Quando falamos em videogames, não é difícil notar sua relevância para o gênero narrativo, uma vez que há jogos incrivelmente ricos em tramas e personagens e cenários, imergindo os jogadores no mundo e na história criada (além de possuir o elemento de jogabilidade, o que só aumenta a imersão e o entretenimento). Porém, mesmo em jogos sem um enredo evidente, um novo tipo de produção audiovisual perpetua a habilidade humana de contar histórias: os machinimas.

O termo vem da junção das palavras machine (máquina), animation (animação) e cinema (cinema) e consiste em uma série de vídeos feitos usando aspectos de jogos de videogame. Esse novo tipo de produção audiovisual aproveita os recursos já finalizados dos jogos na montagem do filme, personagens assumem o papel de atores e os ambientes servem de cenário, possibilitando maior acessibilidade a algo que custaria muito dinheiro se fosse feito com elementos reais ou mesmo produzido com efeitos especiais.

Mas essa vantagem de ter “tudo pronto” é compensada com uma série de habilidades que os criadores precisam desenvolver, dentre as quais podemos destacar “o planejamento, a produção de um roteiro, captura de imagem e som a partir de sua interação no jogo em questão, a captura de voz para os personagens, edição de cenas e sons ambiente e de trilha para a obra, e até conhecimentos básicos de programação, entre outros”.² Além do exuberante volume de criatividade necessário para produzir as narrativas e montar e dar sentido a tudo o que foi produzido.

Afinal, justamente aqueles jogos que não teriam a trama como aspecto principal de sua jogabilidade acabam sendo as bases mais comuns para machinimas, como GTA, The Sims, Minecraft, entre vários outros. Diary of a Camper é a produção considerada o primeiro machinima; ela data de 1996 e foi produzida pela United Rangers Films a partir do jogo Quake. Um recente exemplo de machinima brasileiro é a série Girls in the House, produzida pelo canal Rao TV a partir do The Sims 4.

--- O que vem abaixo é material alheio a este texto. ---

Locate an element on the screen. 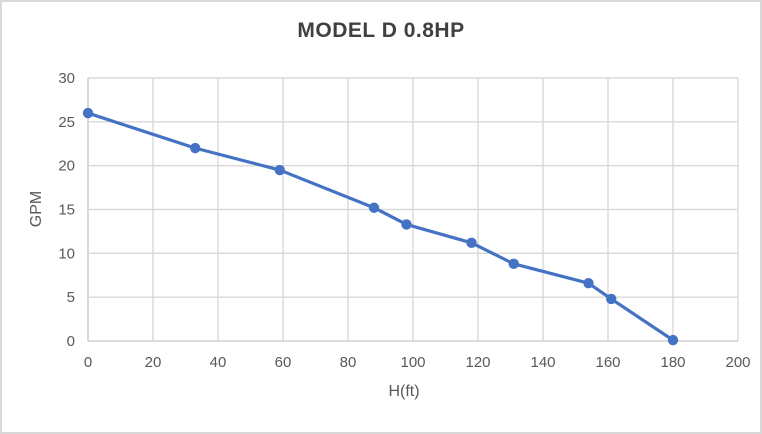  x-tick-label: 160 is located at coordinates (608, 362).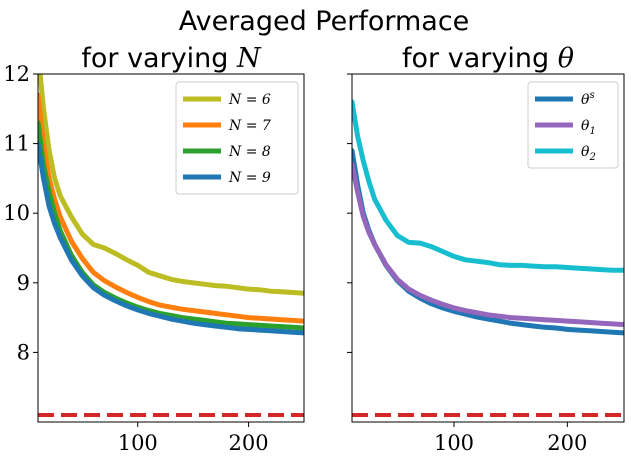 This screenshot has width=631, height=462. What do you see at coordinates (237, 138) in the screenshot?
I see `legend-box` at bounding box center [237, 138].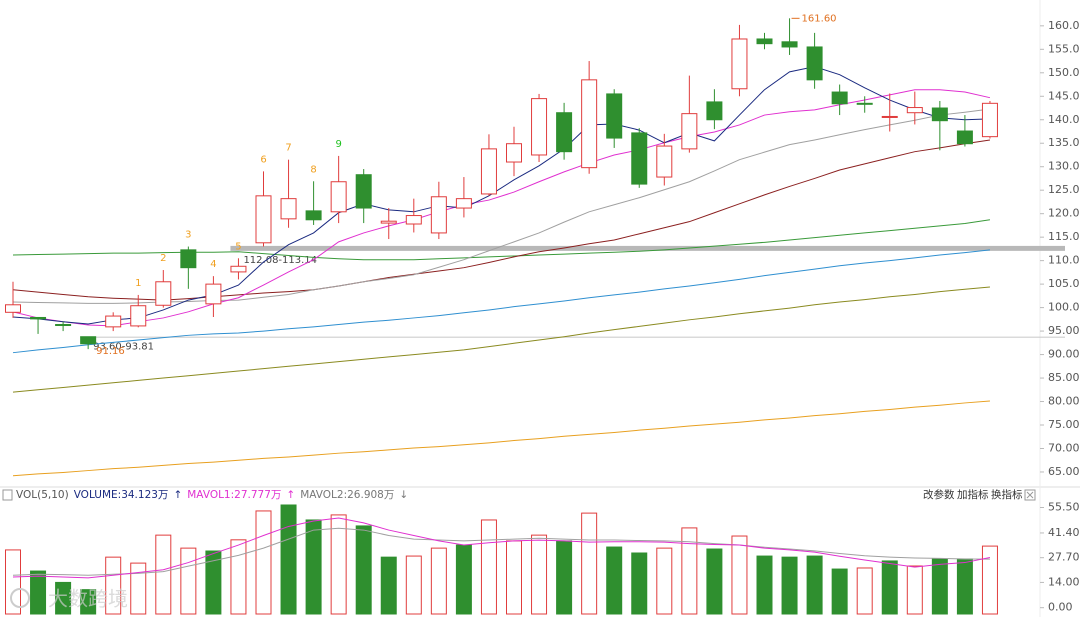 This screenshot has height=617, width=1080. What do you see at coordinates (1064, 120) in the screenshot?
I see `y-tick-label: 140.00` at bounding box center [1064, 120].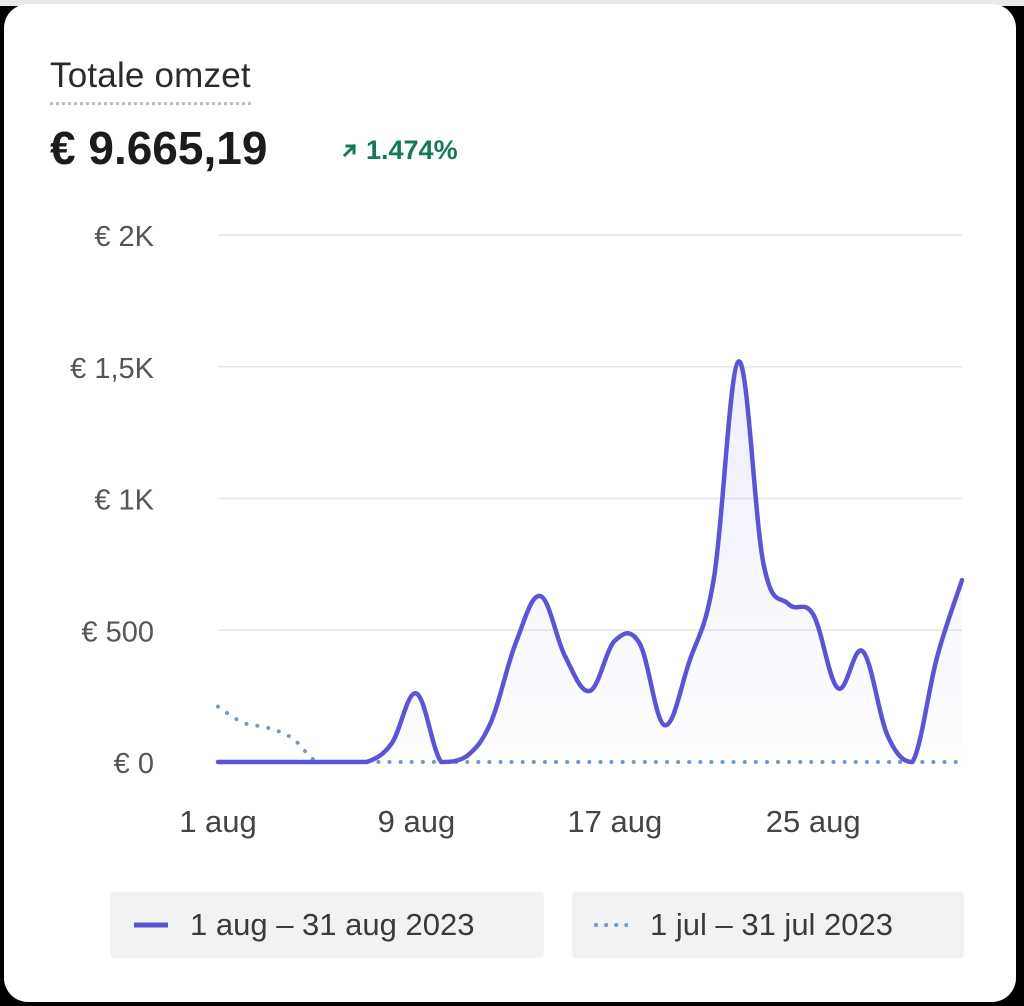 The image size is (1024, 1006). What do you see at coordinates (814, 822) in the screenshot?
I see `x-tick-label: 25 aug` at bounding box center [814, 822].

O gênero de machinimas funde de maneira interessante os papéis de jogador e de criador.

E se pensarmos a partir da ótica de que o modo de produção do conteúdo é uma apropriação da tecnologia do jogo pelo indivíduo, o machinima poderia ser uma forma, mesmo que não planejada pelos desenvolvedores, de jogar? Seria esse jogador um produtor ou um diretor, ou até mesmo um artista?³

Essas são reflexões ainda existentes no mundo do entretenimento, e não há consenso da posição que os machinimas e seus criadores ocupam diante de jogos e filmes. Ainda são tratados como produções audiovisuais amadoras e inferiores, principalmente pela dificuldade de enxergar todo o processo de criação e construção que ocorre por trás das câmeras.

Mas uma coisa é certa: machinimas carregam consigo uma forma nova e criativa de fazer gameplays e de contar histórias. Não importam os recursos, sempre encontramos formas diferentes de narrar, de criar, seja por meio de jogos, seja por meio do meu prato de comida. A necessidade humana de contar histórias prevalece!

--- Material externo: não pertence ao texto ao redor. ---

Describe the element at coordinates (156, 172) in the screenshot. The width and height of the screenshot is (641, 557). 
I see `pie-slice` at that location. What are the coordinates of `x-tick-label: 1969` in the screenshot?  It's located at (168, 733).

¹ Yilmaz, Recep & Ciğerci, Fatih Mehmet. A Brief History of Storytelling: From Primitive Dance to Digital Narration. In: Yılmaz, Recep; Erdem, M. Nur; Resuloğlu, Filiz. Handbook of Research on Transmedia Storytelling and Narrative Strategies. Hershey: IGI Global, 2018. p. 3.

² Maia, Alessandra; Regis, Fátima; Marinho, Kerolayne; Fernandes, Carolina. Precisamos Falar Sobre Machinima! Uma Introdução ao Fenômeno de Processo de Produção Audiovisual de Videogames. In: 41º Congresso Brasileiro de Ciências da Comunicação. Joinville: Intercom – Sociedade Brasileira de Estudos Interdisciplinares da Comunicação, 2018. p. 7.

³ Ibid., p. 6.



Texto publicado na edição 6 — ludicidade da revista Alcateia.